Wild elephant Chinnathambi was released into the Anamalai forest range near Topslip but managed to make his way back to Tiruppur recently.

No intention to turn Chinnathambi into a kumki TN Forest Dept to Madras HC
news Wildlife Tuesday, February 05, 2019 - 15:38

Contrary to what was being emphasised by Tamil Nadu’s Forest Minister Dindigul Srinivasan, Tamil Nadu’s Principal Chief Conservator of Forests has assured the Madras High Court that the Forest Department has no intention to convert Chinnathambi elephant into a kumki.

His assurance came on a Public Interest Litigation (PIL) which was filed by Arun Prasanna, a wildlife activist. The petition was filed after Minister Dindigul Srinivasan recently said that Chinnathambi, the elephant which was released in the Anamalai forest range near Topslip returned to the village, will be captured and tamed into a ‘kumki’ elephant.

Steps must be taken to protect Indian elephants

In his petition, Arun Prasanna had explained in detail the status of elephants as a species in India and also the process of converting a wild elephant into a kumki elephant.

“It is a well-known fact that the male:female ratio amongst wild elephants is about 1:122 as per 1990 data. More recent data indicates that this skewed ratio has taken a turn for the worse, and therefore it has become imperative to protect the males. Elephants are a critically endangered species listed as Scheduled I animal as per Wildlife Protection Act 1972,” read the petition. The petition also accused the Forest Department and the state government of destroying the species.

Describing the fate met by another wild elephant in the area, Madukkarai Maharaj, which died during the process of taming it into a kumki elephant, the petition stated that the process of taming a wild elephant involves cruel treatment of the animal including confining it inside a wooden box called a ‘kraal’. “After confining the animal into a kraal, the process of 'taming' it begins. The animal is chained, beaten and tortured by numerous people for several months in order to break the wild spirit of the animal and force it to obey orders of human beings,” read the petition.  

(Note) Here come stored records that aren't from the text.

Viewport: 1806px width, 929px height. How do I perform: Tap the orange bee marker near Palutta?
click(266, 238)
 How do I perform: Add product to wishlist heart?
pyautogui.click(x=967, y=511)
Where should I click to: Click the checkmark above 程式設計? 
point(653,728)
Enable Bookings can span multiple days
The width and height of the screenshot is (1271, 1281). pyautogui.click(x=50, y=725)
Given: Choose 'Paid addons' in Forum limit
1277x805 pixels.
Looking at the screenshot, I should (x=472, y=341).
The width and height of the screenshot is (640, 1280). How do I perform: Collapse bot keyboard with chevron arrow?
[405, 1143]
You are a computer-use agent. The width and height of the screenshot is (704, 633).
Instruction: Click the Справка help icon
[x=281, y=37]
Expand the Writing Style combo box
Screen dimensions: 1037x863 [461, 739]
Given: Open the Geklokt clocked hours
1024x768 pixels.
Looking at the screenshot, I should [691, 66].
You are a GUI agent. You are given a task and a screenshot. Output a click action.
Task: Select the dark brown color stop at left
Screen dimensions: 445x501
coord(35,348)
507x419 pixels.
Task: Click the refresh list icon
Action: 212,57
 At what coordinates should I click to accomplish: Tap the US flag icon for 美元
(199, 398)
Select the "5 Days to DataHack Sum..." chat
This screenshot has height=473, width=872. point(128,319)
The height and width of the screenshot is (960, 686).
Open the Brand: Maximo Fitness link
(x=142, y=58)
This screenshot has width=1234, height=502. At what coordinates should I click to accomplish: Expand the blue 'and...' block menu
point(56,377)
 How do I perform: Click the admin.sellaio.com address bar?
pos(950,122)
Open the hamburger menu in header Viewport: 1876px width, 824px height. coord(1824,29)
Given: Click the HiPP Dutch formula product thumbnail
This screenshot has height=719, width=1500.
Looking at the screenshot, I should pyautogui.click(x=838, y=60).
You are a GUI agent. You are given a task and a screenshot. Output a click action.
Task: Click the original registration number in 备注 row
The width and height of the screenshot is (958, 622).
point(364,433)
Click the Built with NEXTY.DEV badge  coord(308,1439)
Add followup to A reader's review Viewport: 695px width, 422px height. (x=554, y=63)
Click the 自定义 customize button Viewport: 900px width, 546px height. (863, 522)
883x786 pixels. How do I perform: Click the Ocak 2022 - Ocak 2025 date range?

Arun Prasanna further sought the court to direct the Forest Department to frame suitable guidelines for elephant translocation and rehabilitation.

This petition was heard by a division bench consisting of justices S Manikumar and Subramonium Prasad on Monday. The counsel who represented the Principal Chief Conservator of Forests submitted in the court that capturing the animal would be a last resort move by the department. Stating that not every elephant can be successfully converted into a kumki, the Forest Department submitted that right now efforts are being taken to protect the people from the elephant. Hence there is no intention as of now to turn Chinnathambi into a kumki, the counsel said.

The judges, after hearing the submissions from both the sides, stated that it is worrying that JCBs are being used to lift the elephants and also mentioned about the injuries suffered by the elephant. Ordering the government of Tamil Nadu to respond, the judges posted the next hearing on the case to February 11.

Background

Chinnathambi, a 25-year-old wild elephant, was captured on January 26 from the Thadagam area in the outskirts of Coimbatore. The animal was captured following frequent complaints from the villagers in that locality saying that the elephant was causing damage to crops. The Forest Department finally had to intervene and capture Chinnathambi. The elephant was then released into the Anamalai forest range near Topslip.

The elephant, however, came back into a village near Pollachi three days back and has been roaming in Tiruppur district. As on Monday, Chinnathambi was stationary inside a sugar mill in Tiruppur and his food and sleep cycles were normal, Tiruppur District Forest Officer told TNM. He had also added that Chinnathambi was not causing any disturbance to the people in the area and had befriended the kumki elephant which was brought, to drive Chinnathambi back into the forest range.